青屍 警視庁異能処理班ミカヅチ」内藤了(講談社タイガ)P240(ISBN)9784065373408

「怪異を救わず祓わず隠蔽する」を仕事上のルールとして動く警視庁異能処理班ミカヅチが、放置することで後の業務に多大な支障が出る為、可及的速やかに怪異の元を絶つと判断する事件が発生する。

猟奇的な事件に見える連続殺人事件の凶器は中世拷問器具アイアンメイデンに始まり、異端者のフォーク、ファラリスの雄牛、濡れ衣の針と、凶悪な拷問処刑具揃い。誰が一体何の目的で拷問器具を使った殺人を行っているのか。そしてその殺人の傍らには、ヨハネ黙示録の四騎士・蒼ざめた馬に乗った第四の騎士が。

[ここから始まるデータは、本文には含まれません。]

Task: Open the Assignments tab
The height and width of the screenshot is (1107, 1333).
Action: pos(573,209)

前作では日本の呪物で魅せてくれたミカヅチの今回は、中世の拷問器具を巡って聖書や異端審問の過去とも繋がり、あの世とこの世を繋ぐ多層世界を自在に駆ける広目天としての使命を背負った広目くんの役割も深みを増す。

人には見えない世界が見える目を持ち、知りたくもない感情や苦しみを抱えながら寡黙に耐えてきた広目の、語らない強さと優しさに胸が締め付けられる。言葉として紡がれる想いばかりではなく、秘めることで大切に支えとなっていく想いは強い。広目に課せられた大きな使命が完了する時、孤独が少しでも癒える形であって欲しいと願ってしまう。

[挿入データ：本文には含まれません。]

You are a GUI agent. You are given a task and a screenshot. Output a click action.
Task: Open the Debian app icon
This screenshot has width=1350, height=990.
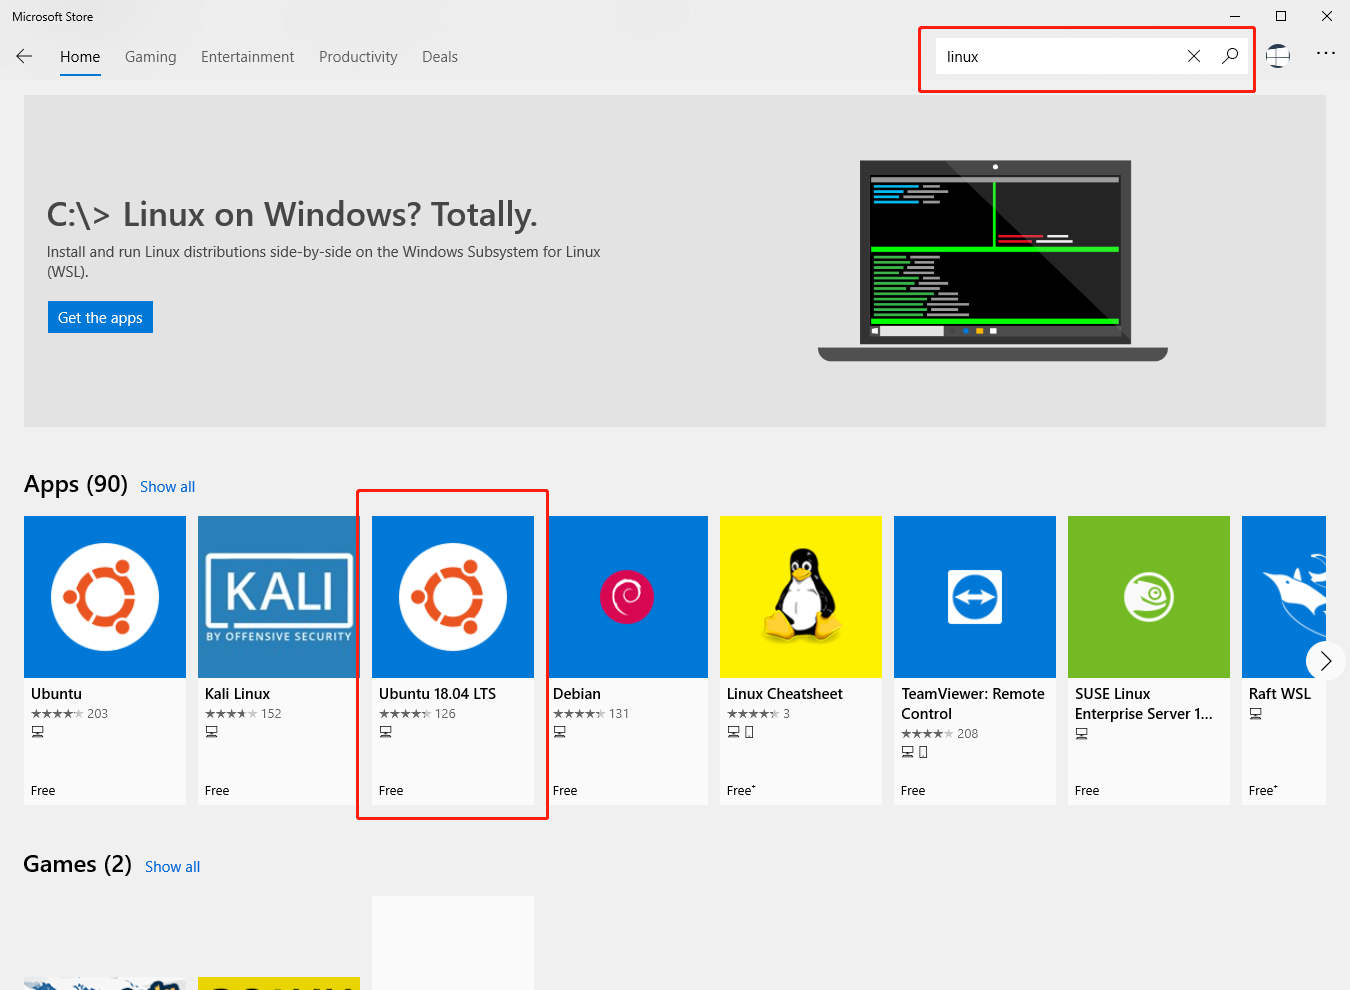(x=628, y=596)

人間を契約で縛る悪魔の目的のヒント的なものや、まだ謎多き怜くんの背後への伏線?と思われる箇所も点在するが、「サタンも光の天使に偽装する」との一文に不安が増す。悪魔と人間の子「ネフィリム」は既に生まれているのか、それとも目的のひとつなのか。

「人を騙して寝返らせるのがサタンの本性」であるならば、そのサタンは誰とどう繋がっていくのか、小さな少女の姿で「覚えておけ」とぞっとする高笑いを残して消えた少女は誰なのか。ああ、次巻が待ちきれない。

■ 漂流図書

聖書 | フェデリコ・バルバロ

ヨハネ黙示録や悪魔の系譜も登場した今作。続くシリーズよりを楽しむためにも聖書もしっかりと読みたい。

理解を深める為にイラスト530図、歴史地図142図も収録された本書でじっくりと学びたい。